Large Language Models Sensitivity to The Order of Options in
Multiple-Choice Questions
- URL: http://arxiv.org/abs/2308.11483v1
- Date: Tue, 22 Aug 2023 14:54:59 GMT
- Title: Large Language Models Sensitivity to The Order of Options in
Multiple-Choice Questions
- Authors: Pouya Pezeshkpour, Estevam Hruschka
- Abstract summary: Large Language Models (LLMs) have demonstrated remarkable capabilities in various NLP tasks.
Previous works have shown these models are sensitive towards prompt wording, and few-shot demonstrations and their order.
This paper investigates sensitivity of LLMs towards the order of options in multiple-choice questions.
- Score: 5.187383020960245
- License: http://arxiv.org/licenses/nonexclusive-distrib/1.0/
- Abstract: Large Language Models (LLMs) have demonstrated remarkable capabilities in
various NLP tasks. However, previous works have shown these models are
sensitive towards prompt wording, and few-shot demonstrations and their order,
posing challenges to fair assessment of these models. As these models become
more powerful, it becomes imperative to understand and address these
limitations. In this paper, we focus on LLMs robustness on the task of
multiple-choice questions -- commonly adopted task to study reasoning and
fact-retrieving capability of LLMs. Investigating the sensitivity of LLMs
towards the order of options in multiple-choice questions, we demonstrate a
considerable performance gap of approximately 13% to 75% in LLMs on different
benchmarks, when answer options are reordered, even when using demonstrations
in a few-shot setting. Through a detailed analysis, we conjecture that this
sensitivity arises when LLMs are uncertain about the prediction between the
top-2/3 choices, and specific options placements may favor certain prediction
between those top choices depending on the question caused by positional bias.

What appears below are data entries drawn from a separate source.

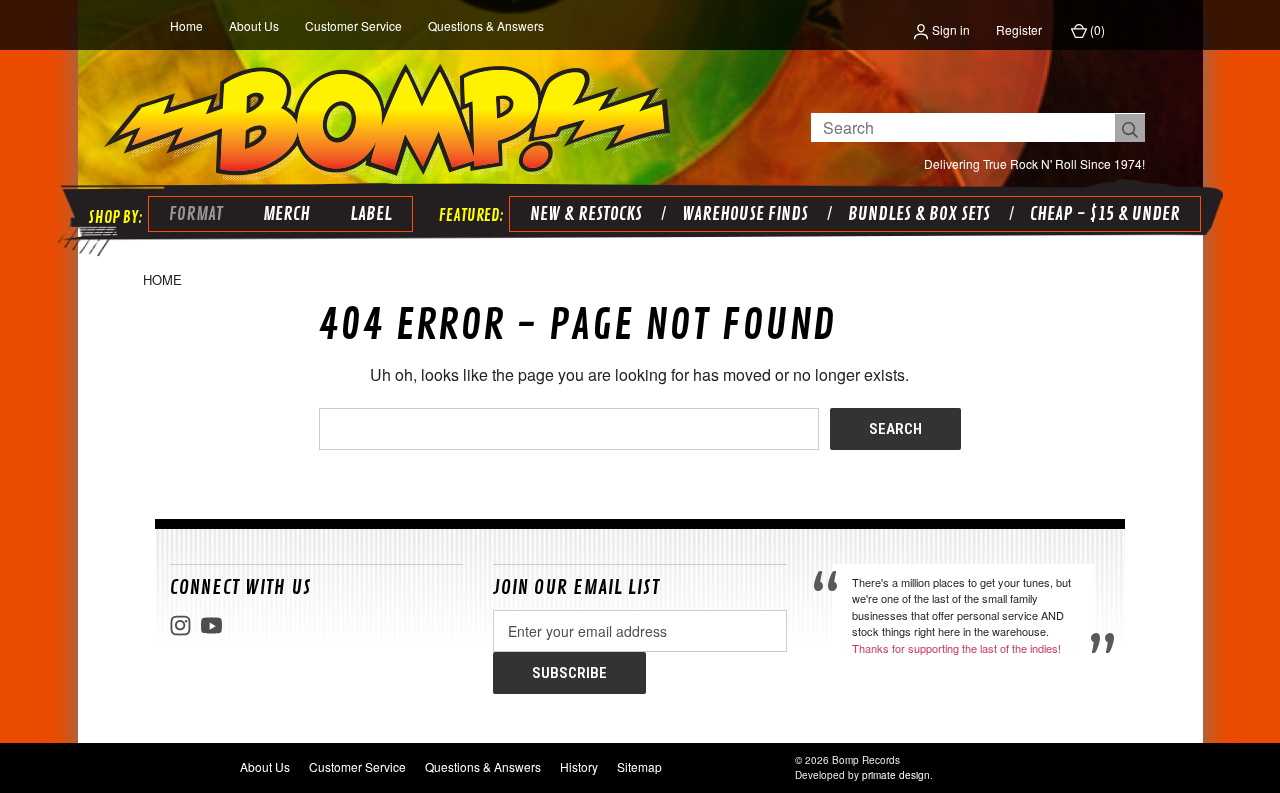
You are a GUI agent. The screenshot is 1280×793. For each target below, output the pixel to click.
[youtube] (211, 625)
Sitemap (639, 766)
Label (371, 214)
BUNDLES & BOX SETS (919, 214)
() (1096, 29)
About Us (254, 25)
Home (186, 25)
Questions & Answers (486, 25)
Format (196, 214)
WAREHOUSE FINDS (745, 214)
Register (1019, 29)
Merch (286, 214)
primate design (896, 775)
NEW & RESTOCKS (586, 214)
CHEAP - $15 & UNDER (1105, 214)
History (579, 766)
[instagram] (180, 625)
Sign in (949, 29)
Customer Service (353, 25)
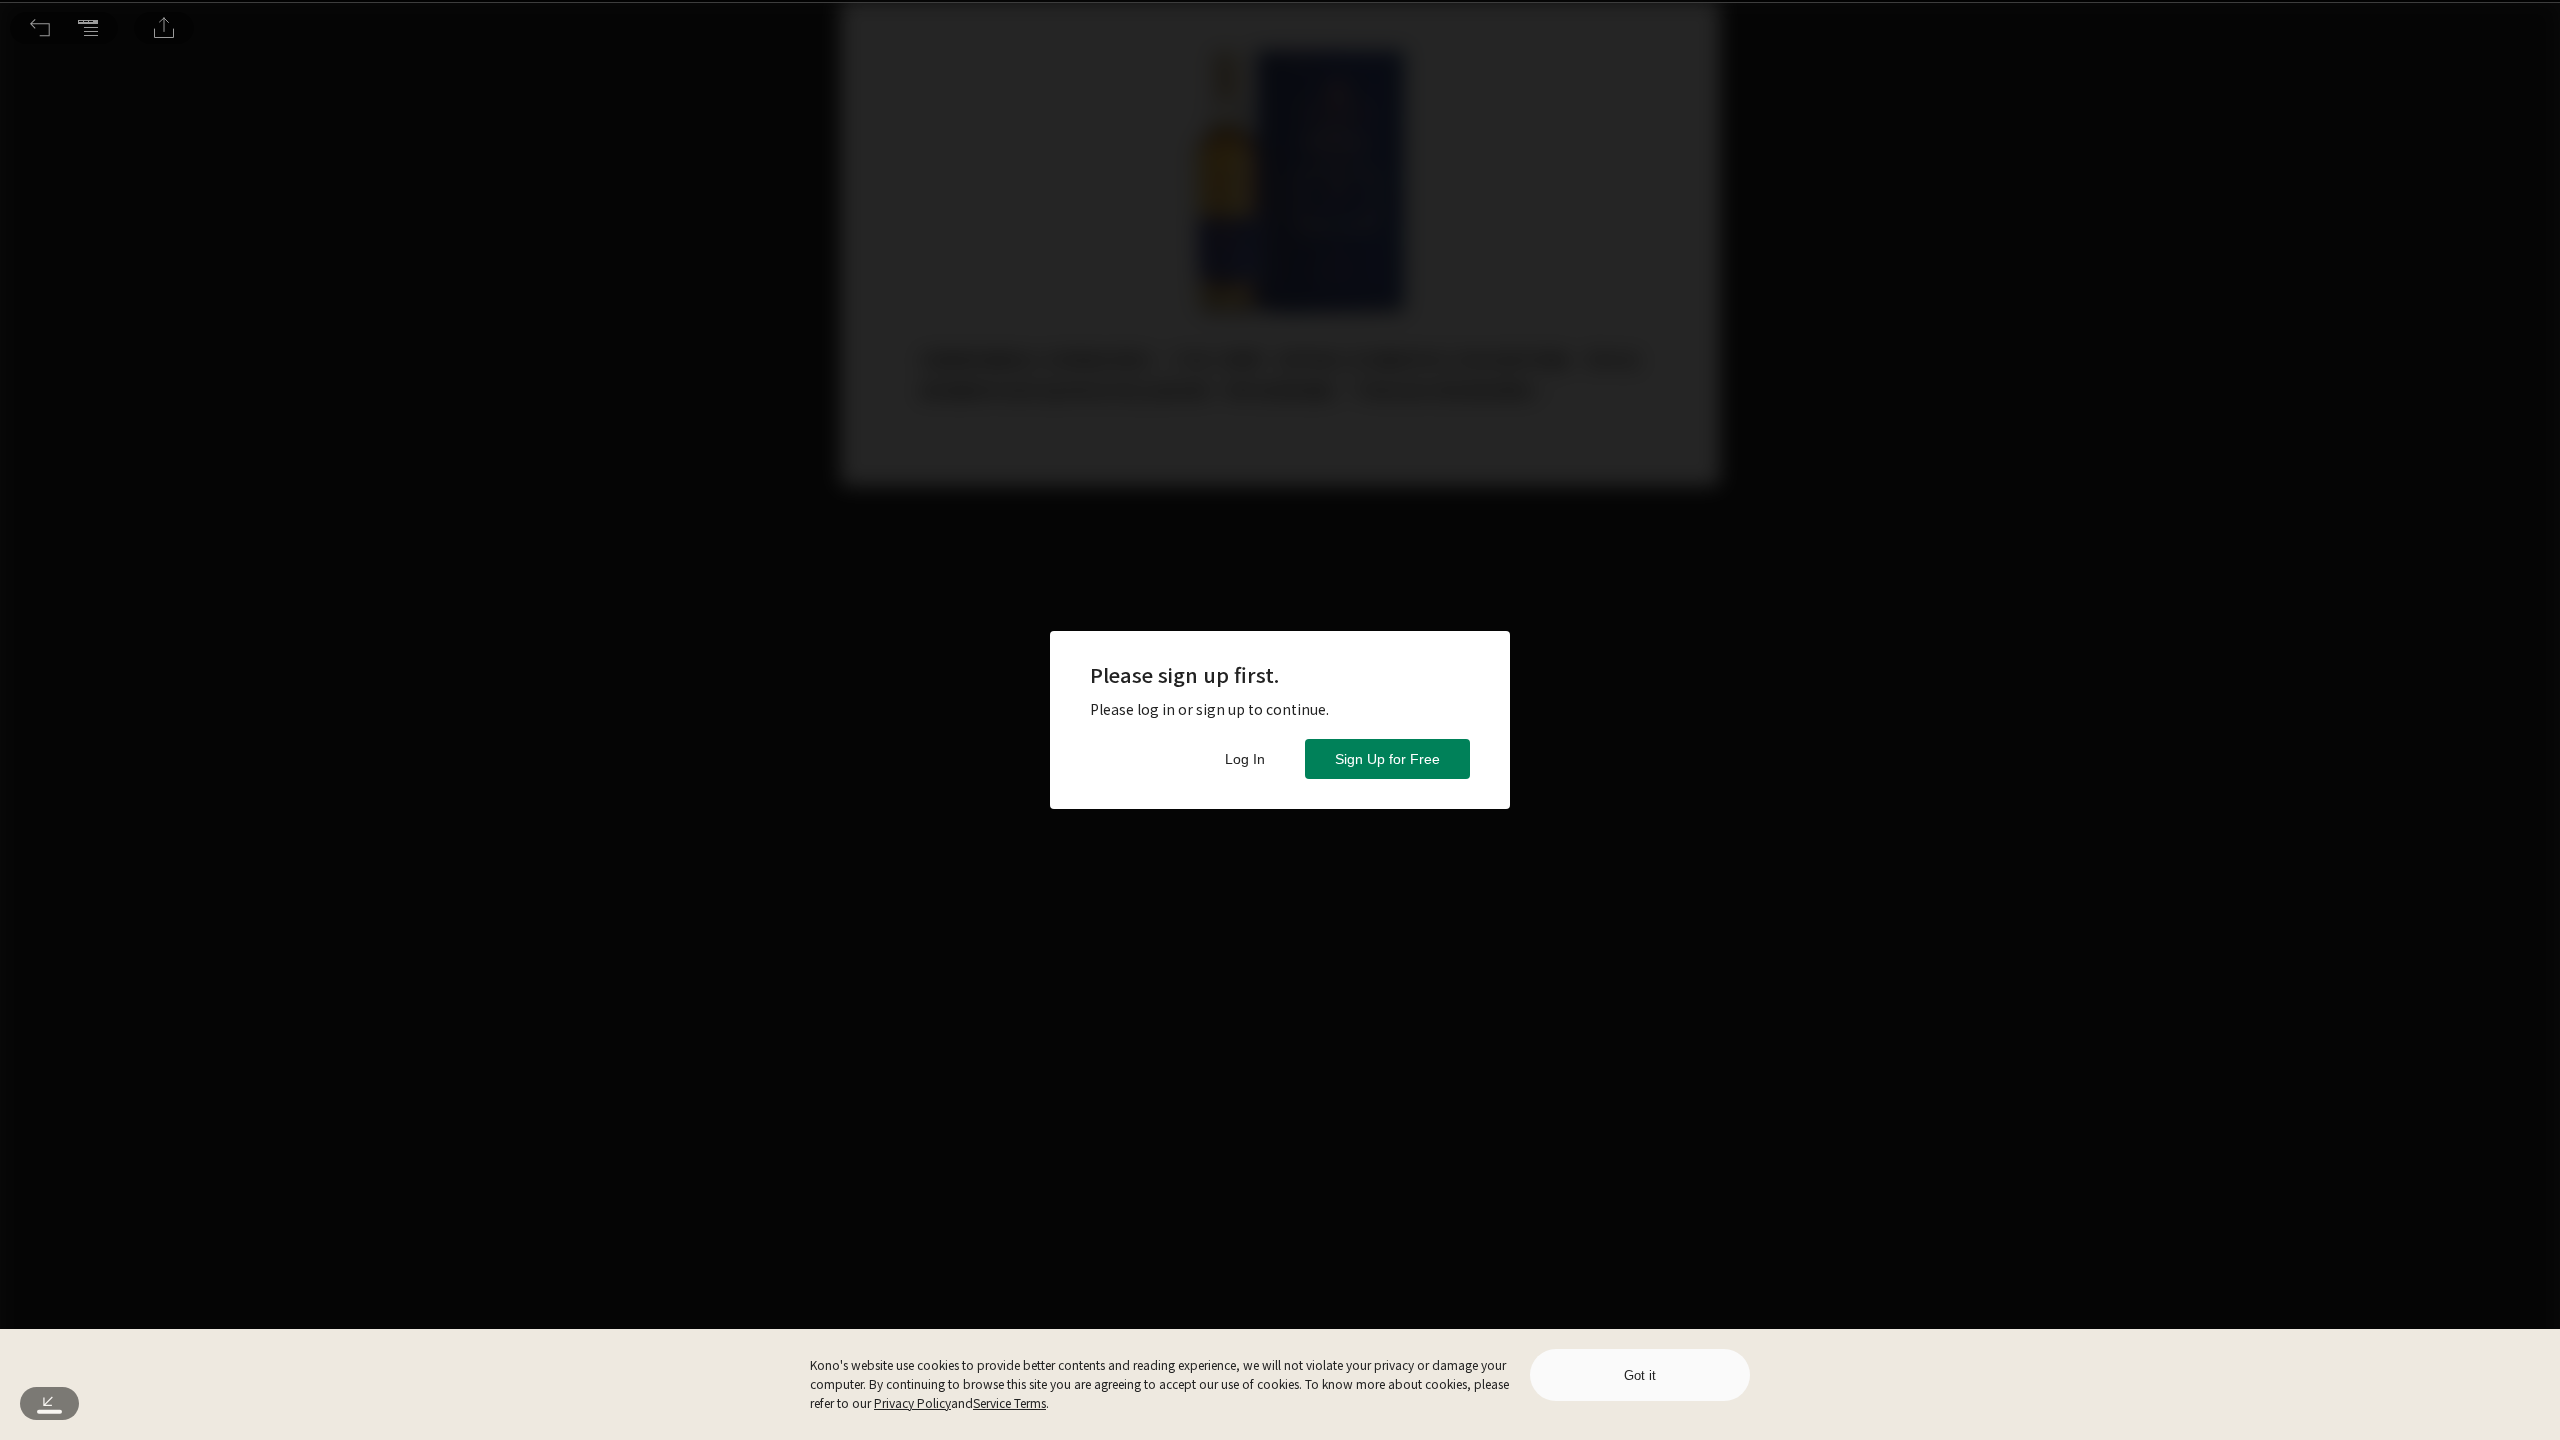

We also identify patterns in top-2 choices that amplify or mitigate the model's
bias toward option placement. We found that for amplifying bias, the optimal
strategy involves positioning the top two choices as the first and last
options. Conversely, to mitigate bias, we recommend placing these choices among
the adjacent options. To validate our conjecture, we conduct various
experiments and adopt two approaches to calibrate LLMs' predictions, leading to
up to 8 percentage points improvement across different models and benchmarks.